Description
Documentation is
- Missing
- Outdated
- Confusing
- Not sure?
Explain in Detail
The most common pattern of my notebooks is to read a file (CSV or JSON) into a pandas DF and then do some manipulations. When exporting WASM this fails with FileNotFound errors
Traceback (most recent call last):
File "/lib/python3.12/site-packages/marimo/_runtime/executor.py", line 157, in execute_cell
exec(cell.body, glbls)
Cell marimo:///home/gabriel/repos/rxfood/data-notebooks/gabriel/nutrient_estimation_evals/nutrient_generation_manual_eval.py#cell=cell-3, line 2, in <module>
mi_df = pd.read_json(e2e_comparison_dir + 'mi.json', orient="records", lines=True)
^^^^^^^^^^^^^^^^^^^^^^^^^^^^^^^^^^^^^^^^^^^^^^^^^^^^^^^^^^^^^^^^^^^^^^^^^^
File "/lib/python3.12/site-packages/pandas/io/json/_json.py", line 791, in read_json
json_reader = JsonReader(
^^^^^^^^^^^
File "/lib/python3.12/site-packages/pandas/io/json/_json.py", line 904, in __init__
data = self._get_data_from_filepath(filepath_or_buffer)
^^^^^^^^^^^^^^^^^^^^^^^^^^^^^^^^^^^^^^^^^^^^^^^^
File "/lib/python3.12/site-packages/pandas/io/json/_json.py", line 960, in _get_data_from_filepath
raise FileNotFoundError(f"File {filepath_or_buffer} does not exist")

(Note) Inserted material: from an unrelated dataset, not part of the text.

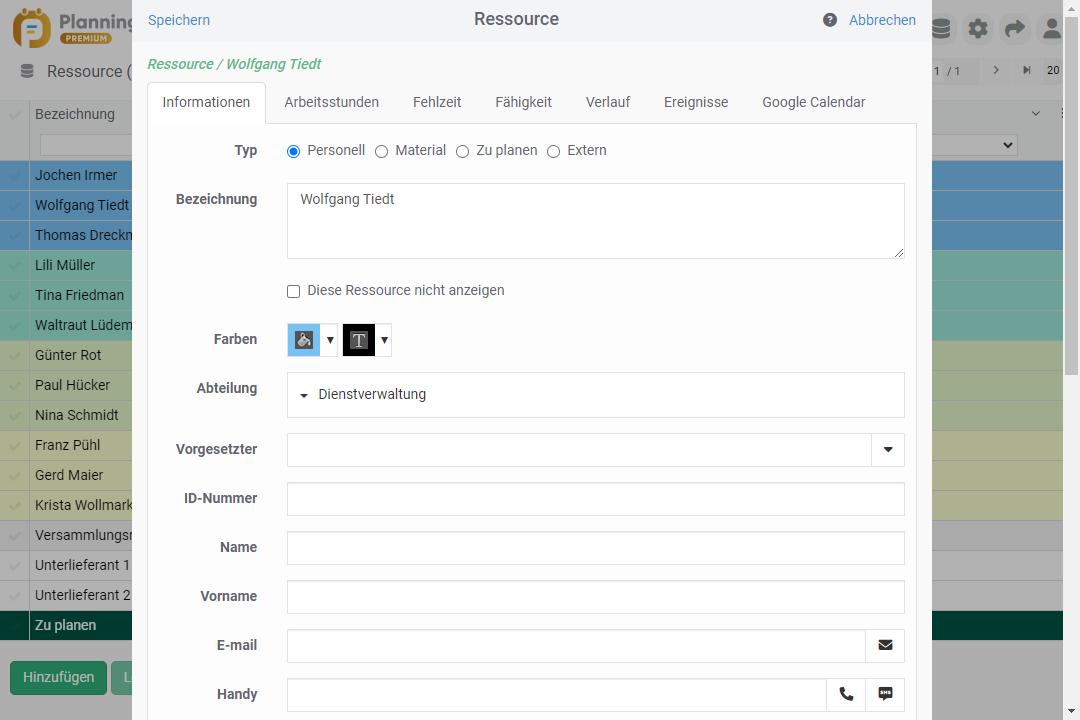Open the Google Calendar tab
1080x720 pixels.
(x=813, y=102)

FileNotFoundError: File mi.json does not exist
Not so surprising that marimo has no concept of what external files I'm depending on. Is there a recommended path for how to include data along with the notebook when publishing? This seems like a pretty common need, but not seeing any mention of this in the export docs https://docs.marimo.io/guides/exporting.html#export-to-wasm-powered-html
Your Suggestion for Changes
It would be amazing if this just worked out of the box (by watching for open files and auto-including them as deps, i guess?), but just having some recommended way to do this (even with extra work) would be nice. Maybe there's something I should be doing with Marimo's built-in caching, for instance?

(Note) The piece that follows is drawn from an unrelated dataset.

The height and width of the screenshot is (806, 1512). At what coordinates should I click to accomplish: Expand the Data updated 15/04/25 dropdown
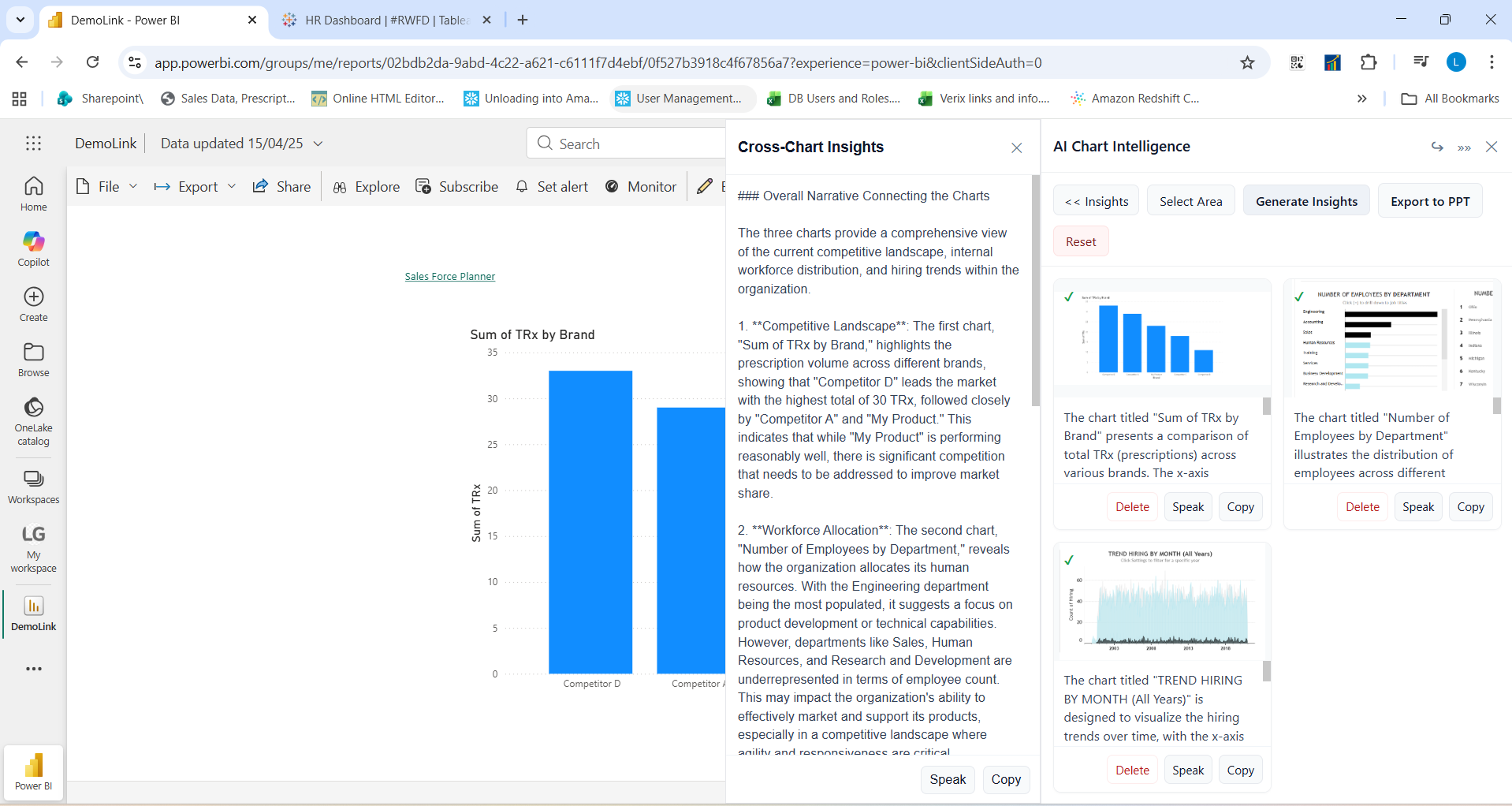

Did try just wrapping with a simple persistent cache:
with mo.persistent_cache(name="my_cache"):
mi_df = pd.read_json('mi.json', orient="records", lines=True)
But seems that the cache doesn't get included in the WASM export assets, so it still fails trying to open the file (same error as with no cache):
marimo._save.cache.CacheException: Failure during save.

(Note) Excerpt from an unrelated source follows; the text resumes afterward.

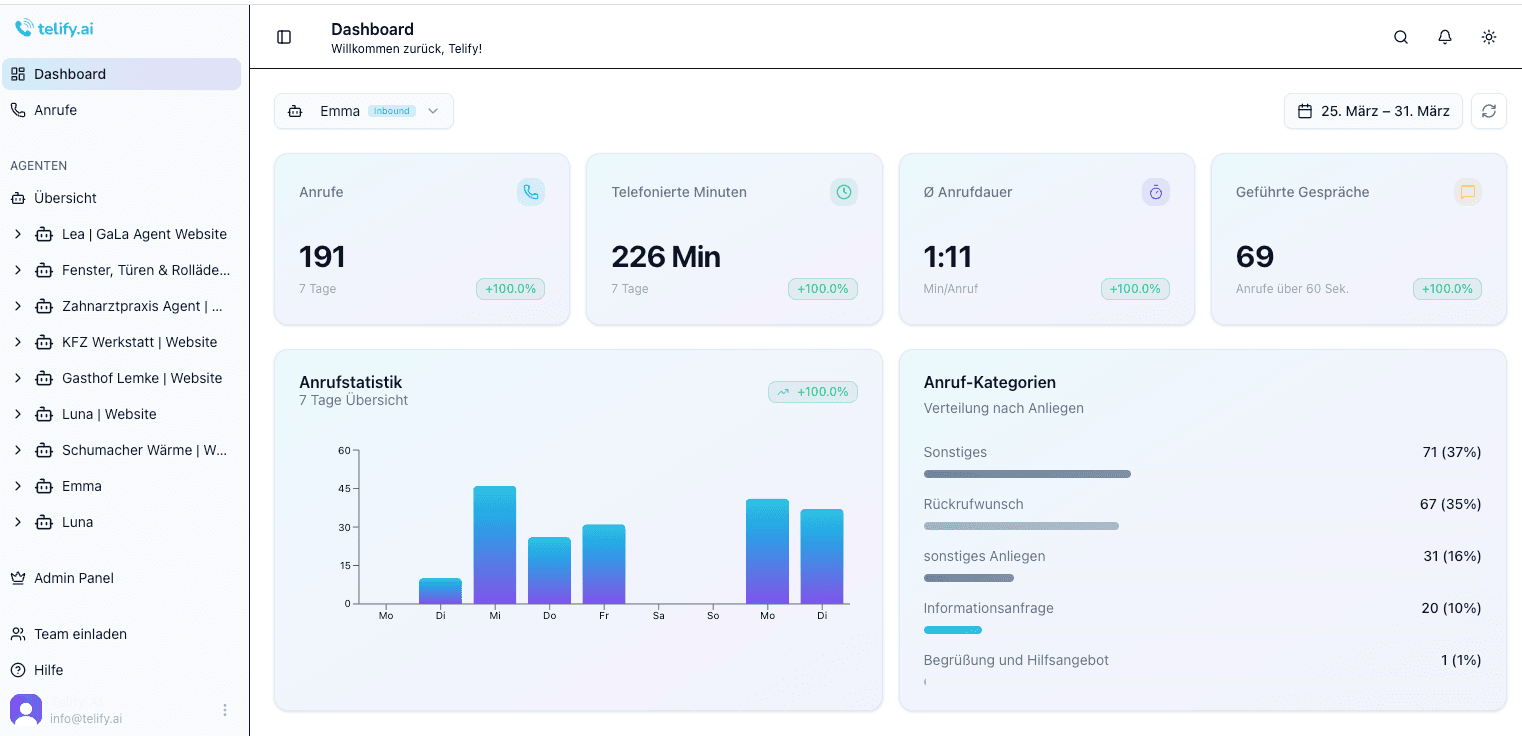Click the clock icon on Telefonierte Minuten card
Screen dimensions: 1522x736
pos(843,191)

The above exception was the direct cause of the following exception:
Traceback (most recent call last):
File "/lib/python3.12/site-packages/marimo/_runtime/executor.py", line 157, in execute_cell
exec(cell.body, glbls)
Cell marimo:///home/gabriel/repos/rxfood/data-notebooks/gabriel/nutrient_estimation_evals/nutrient_generation_manual_eval.py#cell=cell-3, line 1, in <module>
with mo.persistent_cache(name="e2e_comparison_cache"):
File "/lib/python3.12/site-packages/marimo/_save/save.py", line 500, in __exit__
raise instance from CacheException("Failure during save.")
Cell marimo:///home/gabriel/repos/rxfood/data-notebooks/gabriel/nutrient_estimation_evals/nutrient_generation_manual_eval.py#cell=cell-3, line 3, in <module>
mi_df = pd.read_json(e2e_comparison_dir + 'mi.json', orient="records", lines=True)
^^^^^^^^^^^^^^^^^^^^^^^^^^^^^^^^^^^^^^^^^^^^^^^^^^^^^^^^^^^^^^^^^^^^^^^^^^
File "/lib/python3.12/site-packages/pandas/io/json/_json.py", line 791, in read_json
json_reader = JsonReader(
^^^^^^^^^^^
File "/lib/python3.12/site-packages/pandas/io/json/_json.py", line 904, in __init__
data = self._get_data_from_filepath(filepath_or_buffer)
^^^^^^^^^^^^^^^^^^^^^^^^^^^^^^^^^^^^^^^^^^^^^^^^
File "/lib/python3.12/site-packages/pandas/io/json/_json.py", line 960, in _get_data_from_filepath
raise FileNotFoundError(f"File {filepath_or_buffer} does not exist")
FileNotFoundError: File mi.json does not exist